● Provided entries:

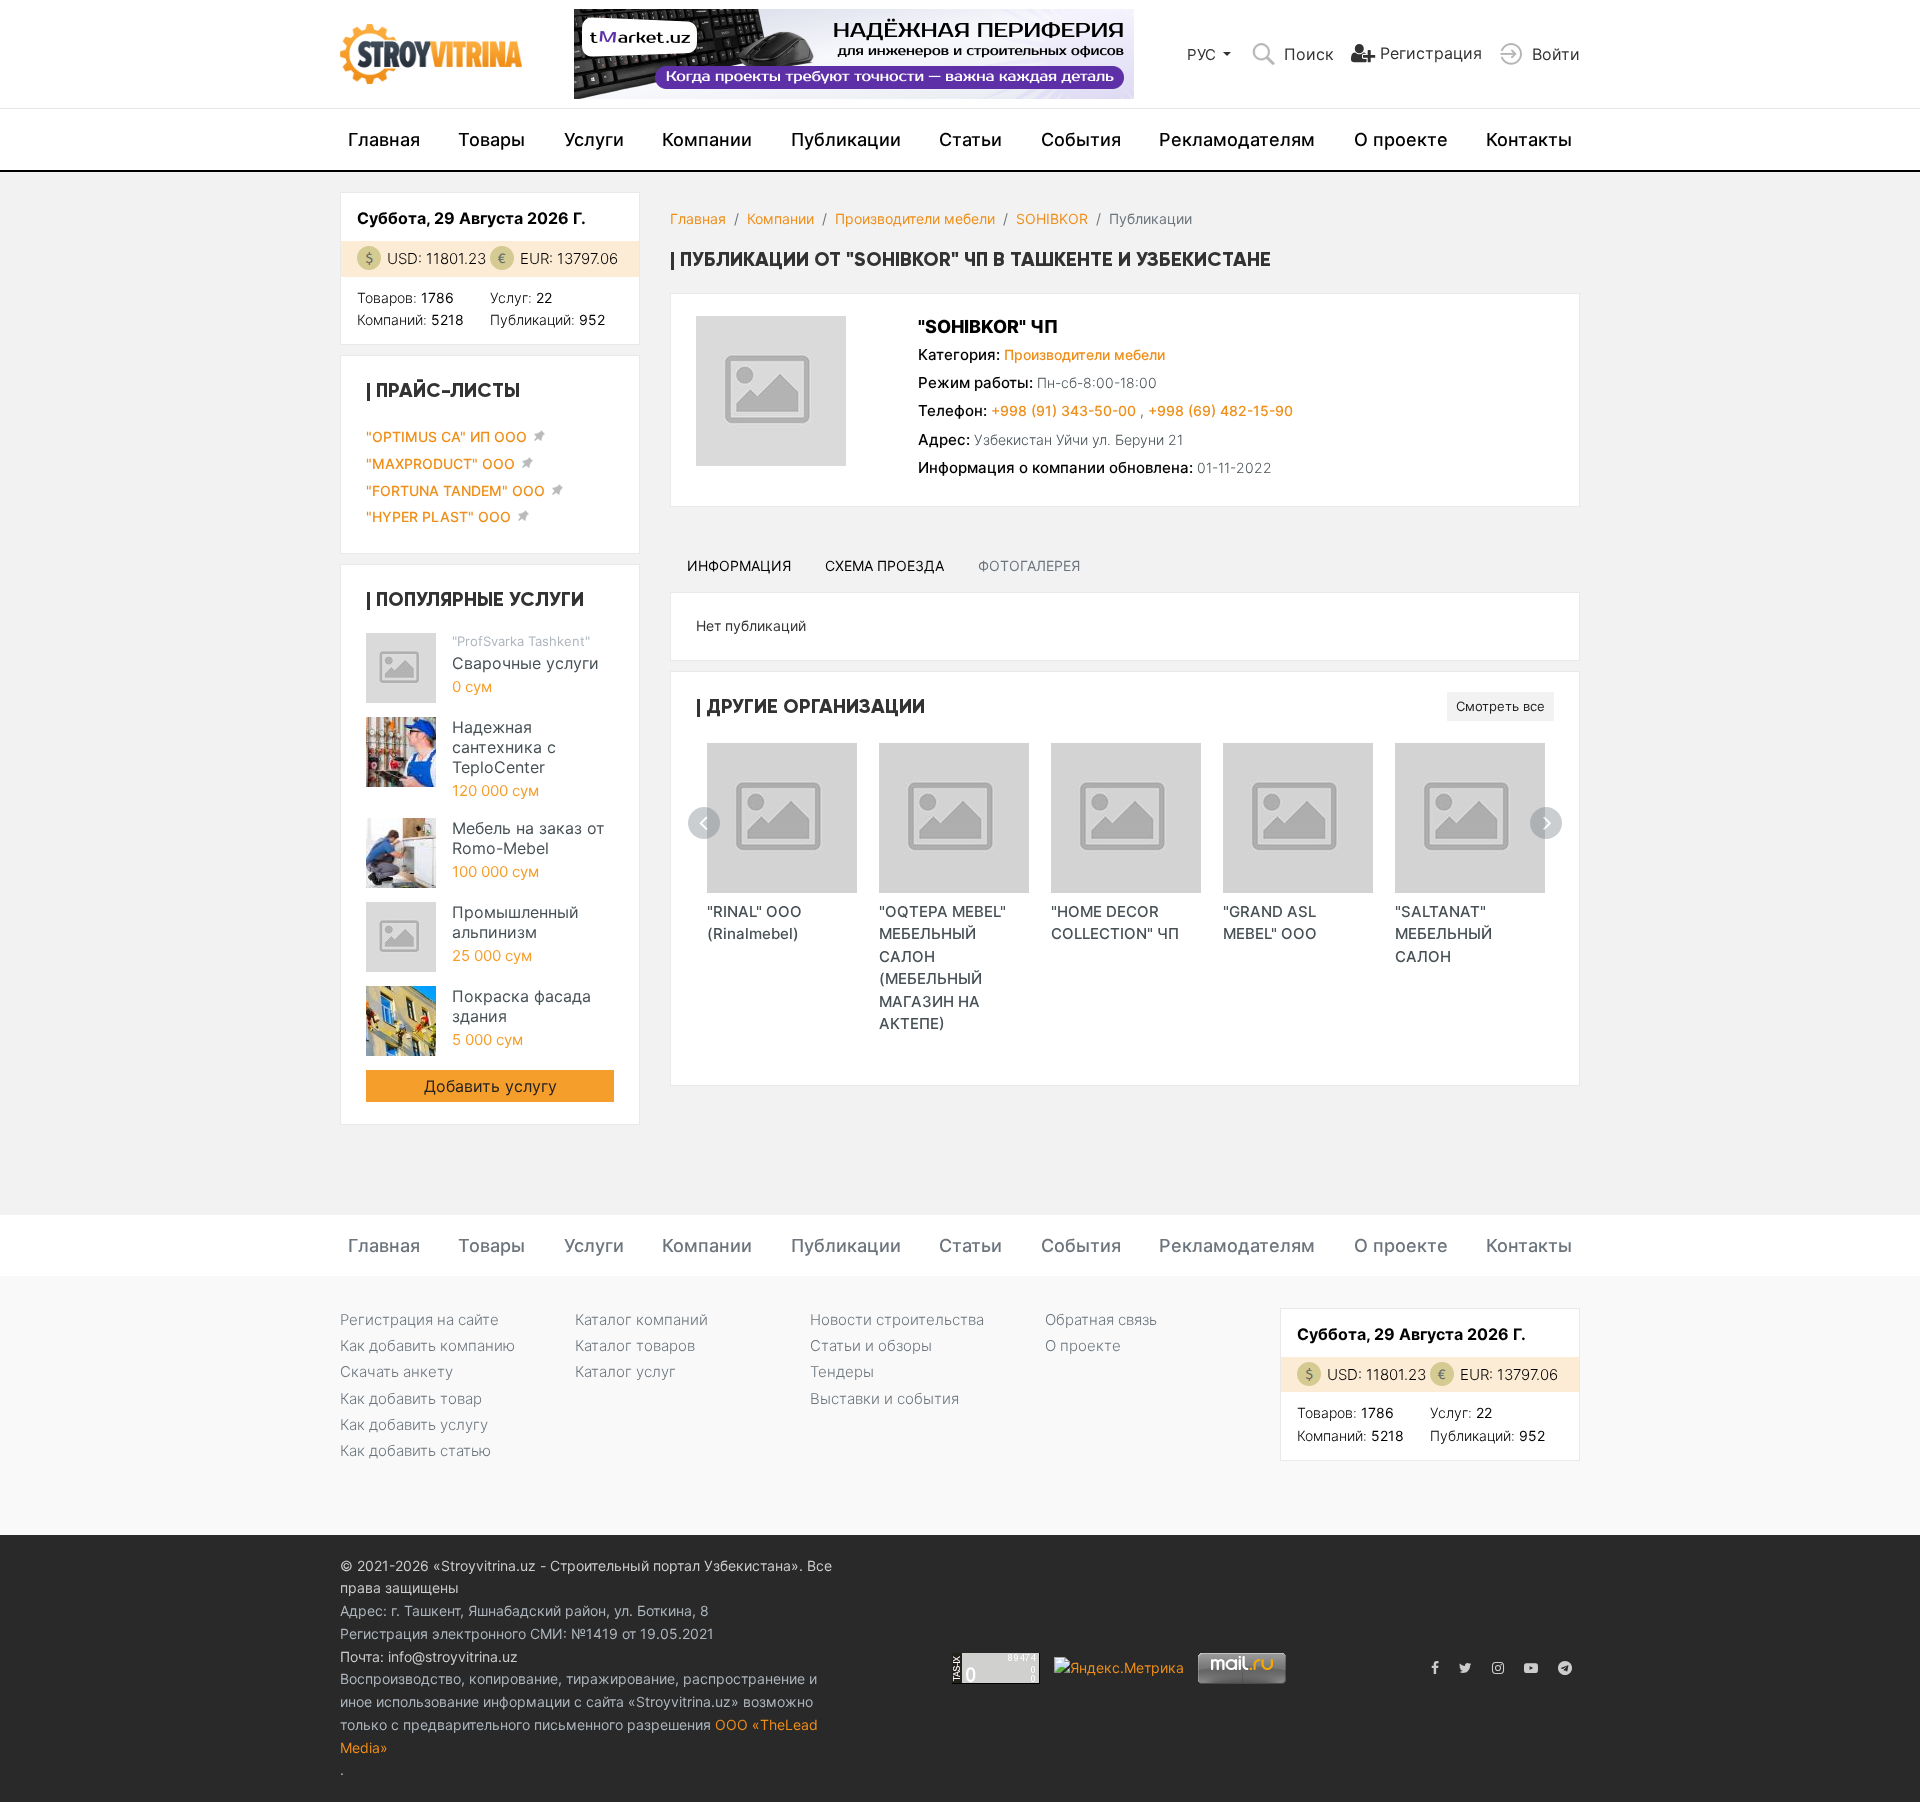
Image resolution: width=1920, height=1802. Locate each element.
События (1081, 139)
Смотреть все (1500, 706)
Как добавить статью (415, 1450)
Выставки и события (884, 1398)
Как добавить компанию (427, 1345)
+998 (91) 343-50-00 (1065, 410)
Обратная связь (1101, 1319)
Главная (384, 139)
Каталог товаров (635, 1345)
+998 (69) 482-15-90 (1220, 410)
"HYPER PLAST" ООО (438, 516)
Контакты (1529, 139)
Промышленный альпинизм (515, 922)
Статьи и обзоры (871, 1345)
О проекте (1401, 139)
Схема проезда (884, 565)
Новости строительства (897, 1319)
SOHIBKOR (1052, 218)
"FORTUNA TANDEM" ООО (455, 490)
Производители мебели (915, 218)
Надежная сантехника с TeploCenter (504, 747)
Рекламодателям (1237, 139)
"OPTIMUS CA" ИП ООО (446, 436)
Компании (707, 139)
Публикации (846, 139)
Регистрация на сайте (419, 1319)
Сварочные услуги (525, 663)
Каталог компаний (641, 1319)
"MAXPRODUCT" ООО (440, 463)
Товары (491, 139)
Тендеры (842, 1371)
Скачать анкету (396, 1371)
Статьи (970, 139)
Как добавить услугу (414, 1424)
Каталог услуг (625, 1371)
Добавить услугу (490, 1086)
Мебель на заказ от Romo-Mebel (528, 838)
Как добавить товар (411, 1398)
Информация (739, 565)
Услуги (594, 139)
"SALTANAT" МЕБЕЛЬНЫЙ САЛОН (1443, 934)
---
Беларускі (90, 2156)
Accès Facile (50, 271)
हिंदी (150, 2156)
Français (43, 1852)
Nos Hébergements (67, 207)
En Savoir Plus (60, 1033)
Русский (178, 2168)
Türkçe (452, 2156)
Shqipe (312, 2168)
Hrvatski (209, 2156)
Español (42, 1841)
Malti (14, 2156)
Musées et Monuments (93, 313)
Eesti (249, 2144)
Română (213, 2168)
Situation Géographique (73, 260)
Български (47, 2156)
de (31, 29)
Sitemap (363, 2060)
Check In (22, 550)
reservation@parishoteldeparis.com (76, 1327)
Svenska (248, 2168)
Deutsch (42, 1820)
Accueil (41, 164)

● Description of the task: The response should be the listing above, limited to the lines between the one holding "Компании (707, 139)" and the one holding "САЛОН (1443, 934)", inclusive, reproduced exactly.

● Task output:
Компании (707, 139)
Публикации (846, 139)
Регистрация на сайте (419, 1319)
Сварочные услуги (525, 663)
Каталог компаний (641, 1319)
"MAXPRODUCT" ООО (440, 463)
Товары (491, 139)
Тендеры (842, 1371)
Скачать анкету (396, 1371)
Статьи (970, 139)
Как добавить услугу (414, 1424)
Каталог услуг (625, 1371)
Добавить услугу (490, 1086)
Мебель на заказ от Romo-Mebel (528, 838)
Как добавить товар (411, 1398)
Информация (739, 565)
Услуги (594, 139)
"SALTANAT" МЕБЕЛЬНЫЙ САЛОН (1443, 934)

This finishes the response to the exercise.